Ya volveremos en otra nota a esa propuesta porque aporta un enforque diferente para tratar de resolver el extenso conflicto entre semilleras y productores. Pero Del Curto adelantó: “Yo estoy de acuerdo con una regalía global, que todo el mundo pague poco en vez de que paguen mucho pocos. Con una regalía global de 5 pesos, el productor de soja no va a tener problema en pagar, pero no una regalía que te impongan los semilleros al valor de la tecnología que ellos dispongan”.

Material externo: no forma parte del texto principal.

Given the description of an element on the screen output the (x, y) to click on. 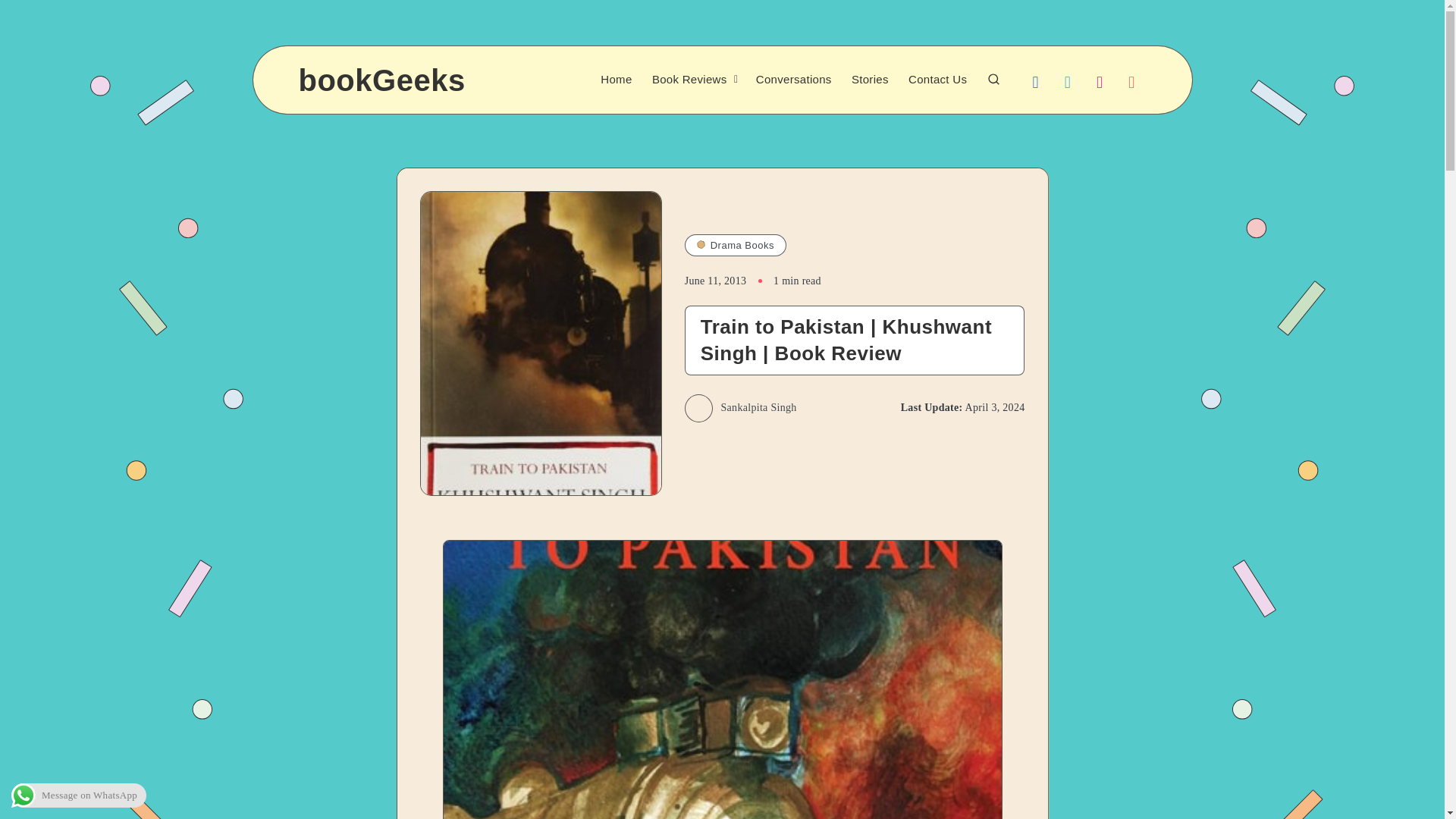
Conversations (793, 79)
Author: Sankalpita Singh (740, 407)
Stories (869, 79)
Drama Books (735, 245)
bookGeeks (381, 80)
Contact Us (937, 79)
Sankalpita Singh (740, 407)
Book Reviews (689, 79)
Home (615, 79)
Given the description of an element on the screen output the (x, y) to click on. 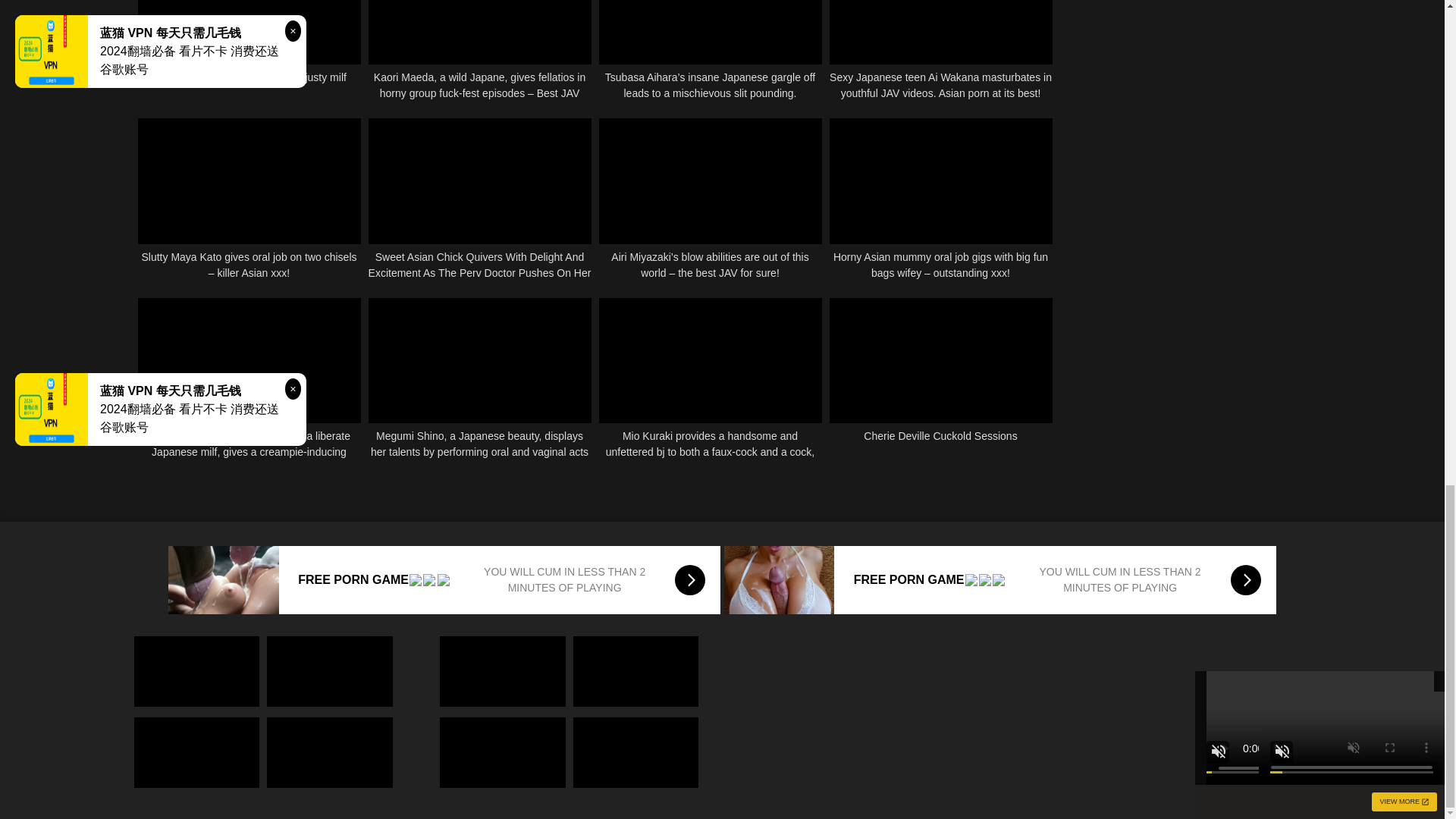
Cherie Deville Cuckold Sessions (940, 379)
Secret video of Japanese K-cup justy milf (249, 50)
Secret video of Japanese K-cup justy milf (249, 50)
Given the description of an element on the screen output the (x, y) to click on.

Del Curto ve potencial para el crecimiento del agro en toda la región centro de la Provincia de Buenos aires: “Tiene muchísimo para crecer y mucho para hacer”. Sin embargo, advierte sobre la necesidad de aliviar la carga fiscal sobre el productor: “Hay que sacarle un poco la pata de arriba al productor para que pueda invertir más en en tecnología”, afirma.

Luego de insistir en que el gobierno libertario debe ponerse a trabajar para aliviar la mochila de quienes producen, el presidente de HJ Navas se mostró de acuerdo con la generosa apertura que planteó Milei hacia nuevos actores económicos, en especial la minería y la energía.
“Antes teníamos una sola pata, y entonces se enfocaron en el agro, le rascaban impuesto al agro, y crearon leyes para sacarle plata. Esperemos que ahora se corrija eso”, expresó.
-¿Conservás esa ilusión de que cuando finalmente se normalice la oferta de dólares de otros sectores van a empezar a bajar la presión fiscal sobre el agro?
-Seguro, seguro que sí, pero hasta llegar a eso no podés matar al agro.
Por eso, alpistero de alma, trabajador en esencia, empresario por todo lo que ha crecido su compañía, Gustavo del Curto insiste en reclamarle al gobierno sobre la necesidad de reglas claras, estabilidad en os costos y una menor presión impositiva para poder sostener la producción y garantizar el empleo y el desarrollo en el interior bonaerense. Mientras tanto, la adaptación constante y la búsqueda de eficiencia son las únicas certezas que tiene en un escenario de incertidumbre.